Post-Training Reinforcement Learning
Motivation
Pretraining optimizes for next-token prediction. This produces fluent, knowledgeable models, but not necessarily aligned ones: they may refuse reasonable requests, hallucinate confidently, or produce harmful content. Post-training uses human feedback and reinforcement learning to steer model behavior after pretraining, without degrading language ability.
The RLHF Pipeline
The canonical pipeline (Ouyang et al. 2022) has three stages:
Stage 1: Supervised Fine-Tuning
Collect a small dataset of (prompt, high-quality response) pairs written or selected by human annotators. Fine-tune the pretrained model on this data using standard cross-entropy loss. The result is the SFT model — a well-behaved starting point.
Stage 2: Reward Model Training
Present annotators with a prompt and two or more model responses; they rank or compare responses by quality. Train a reward model \(r_\phi(x, y)\) — typically the SFT model with a scalar head added — to predict human preference:
\[ \mathcal{L}_\text{RM} = -\mathbb{E} \left[\log \sigma(r_\phi(x, y_w) - r_\phi(x, y_l))\right], \]
where \(y_w\) is preferred over \(y_l\). The reward model generalizes from annotated pairs to score any (prompt, response).
Stage 3: RL Optimization
Treat the language model as a policy \(\pi_\theta\) and the reward model as the reward function. Use PPO (Schulman et al. 2017) to optimize:
\[ \mathcal{L}_\text{PPO} = \mathbb{E}\left[r_\phi(x, y) - \beta \, \mathrm{KL}(\pi_\theta \| \pi_\text{SFT})\right], \]
where the KL term prevents the policy from drifting too far from the SFT model (reducing reward hacking — finding behaviors that score well on \(r_\phi\) but are not genuinely better).
Direct Preference Optimization
RLHF is complex: the RL step is unstable, sensitive to hyperparameters, and prone to reward hacking. DPO (Rafailov et al. 2023) bypasses RL entirely by directly optimizing the policy from preference pairs:
\[ \mathcal{L}_\text{DPO} = -\mathbb{E}\left[\log \sigma\!\left(\beta \log \frac{\pi_\theta(y_w \mid x)}{\pi_\text{SFT}(y_w \mid x)} - \beta \log \frac{\pi_\theta(y_l \mid x)}{\pi_\text{SFT}(y_l \mid x)}\right)\right]. \]
DPO is simpler, more stable, and avoids the reward model entirely. It is now widely used.
Process vs. Outcome Reward Models
Standard RLHF rewards the final response — an outcome reward model (ORM). For tasks with long reasoning chains, outcome rewards provide a sparse signal: feedback comes only after generating hundreds of tokens, making credit assignment difficult.
A process reward model (PRM) scores each step in the reasoning chain individually. PRMs provide denser feedback, enable step-level rejection sampling, and discourage chains that reach correct final answers via incorrect intermediate steps. The trade-off: PRMs require step-level annotation, which is expensive.

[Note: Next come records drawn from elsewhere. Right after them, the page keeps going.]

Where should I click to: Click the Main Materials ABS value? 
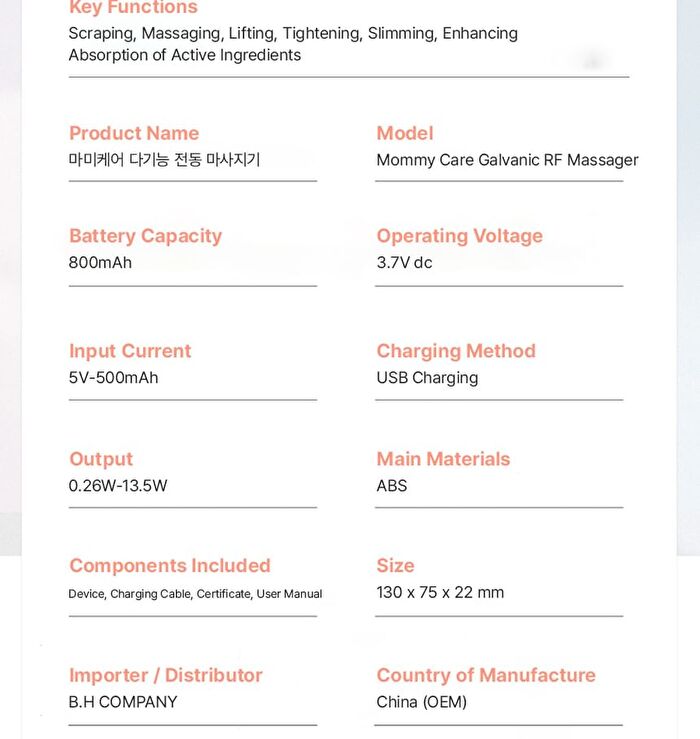392,485
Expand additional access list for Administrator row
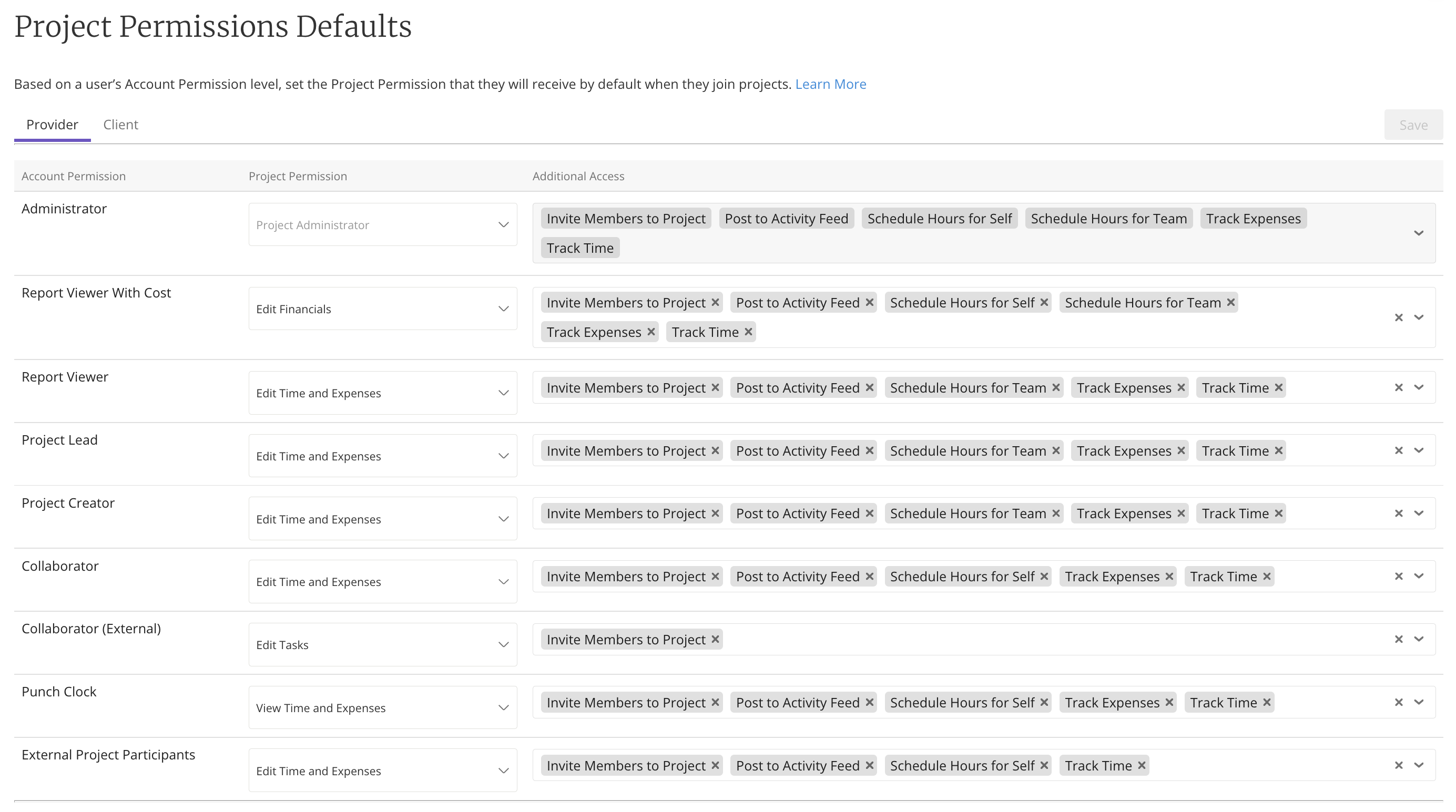 coord(1418,233)
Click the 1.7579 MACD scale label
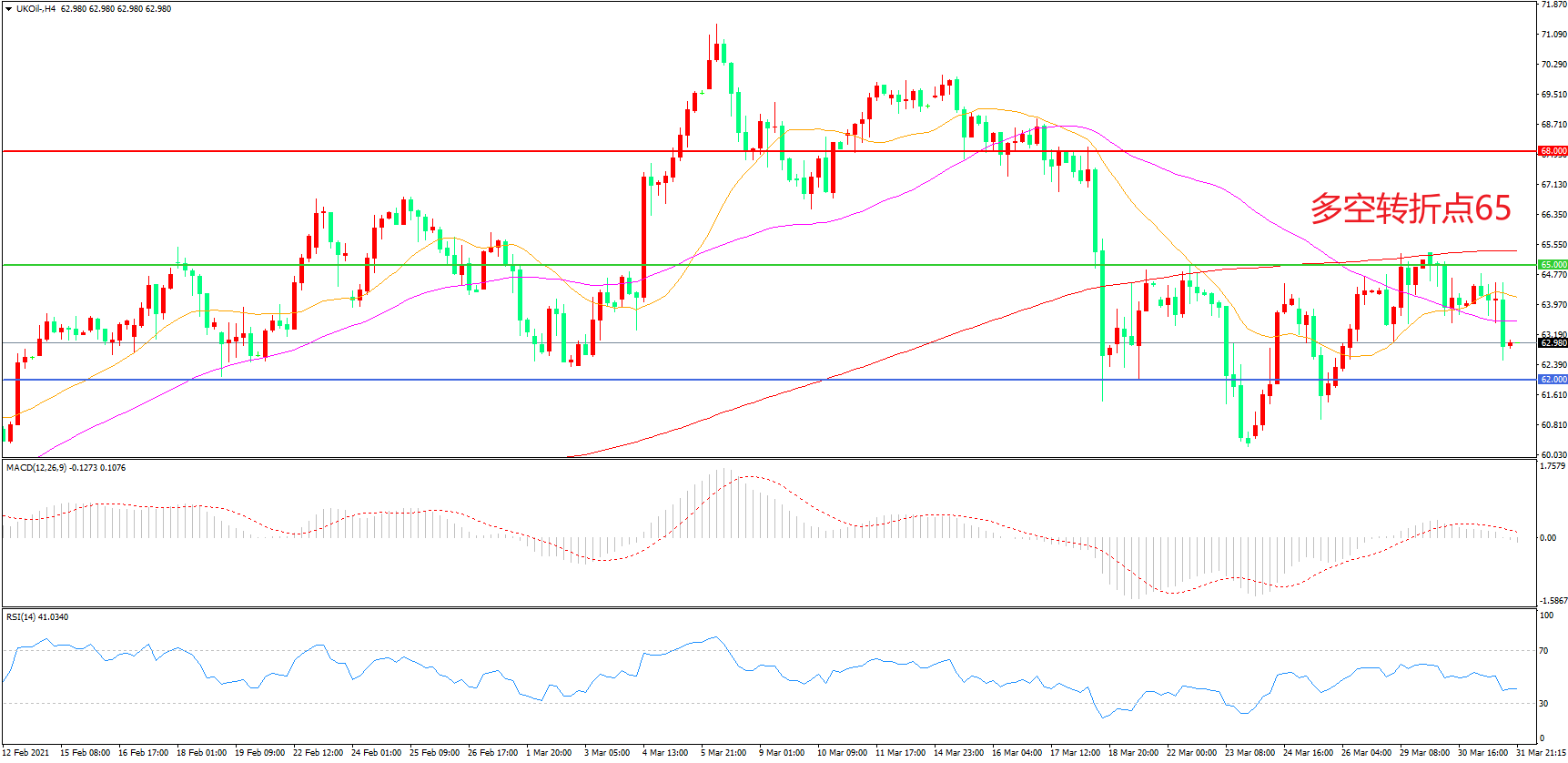Screen dimensions: 1568x763 pos(1553,466)
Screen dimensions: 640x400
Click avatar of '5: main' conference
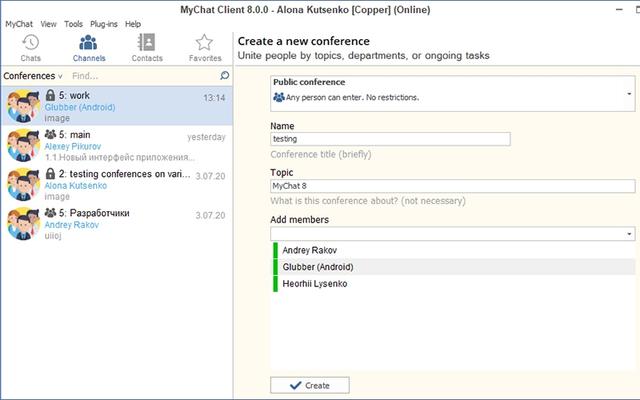(22, 145)
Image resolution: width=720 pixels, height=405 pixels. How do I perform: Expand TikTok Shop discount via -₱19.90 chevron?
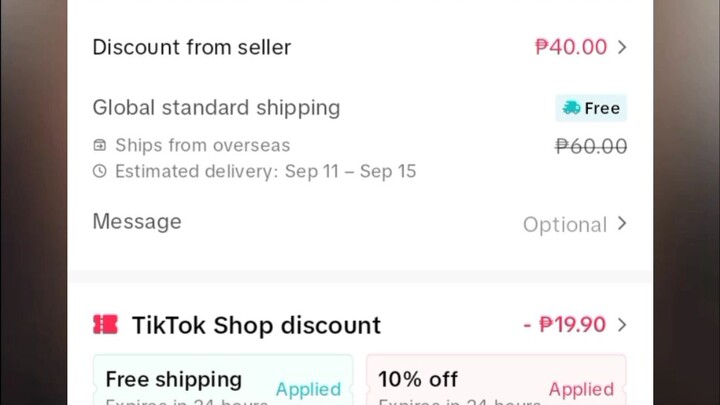click(622, 325)
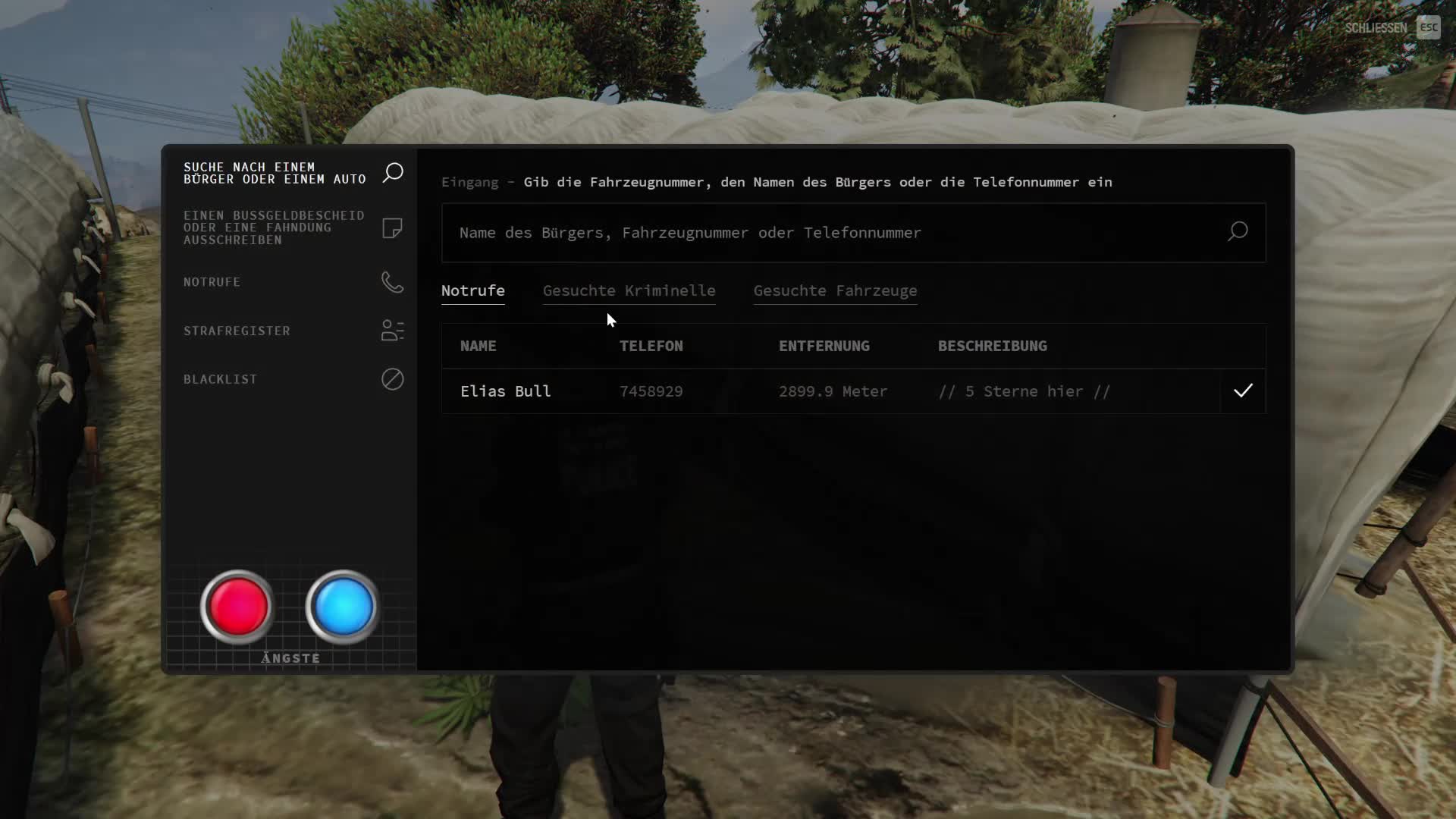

Group Relative Policy Optimization
GRPO is a variant designed for reasoning tasks. For each prompt it samples a group of \(G\) responses \(y_1, \ldots, y_G\), scores each with a verifier or reward model, and normalizes advantages by the group mean and standard deviation:
\[ A_i = \frac{r_i - \mu_G}{\sigma_G}, \qquad \mu_G = \frac{1}{G}\sum_{j=1}^G r_j. \]
Policy gradient updates then use these group-normalized advantages. GRPO eliminates the value-function baseline used in PPO, reducing memory and compute overhead, and has been applied effectively to mathematical reasoning tasks.
Relationship to Policy Gradient
Post-training RL is an application of policy gradient methods. The policy is the language model, the action space is the vocabulary at each step, and the environment is a reward model or a verifiable task (math, code). The key differences from classical RL are the enormous action and state spaces and the critical importance of staying close to the pretrained initialization — without the KL penalty, the policy quickly degrades language quality while optimizing reward.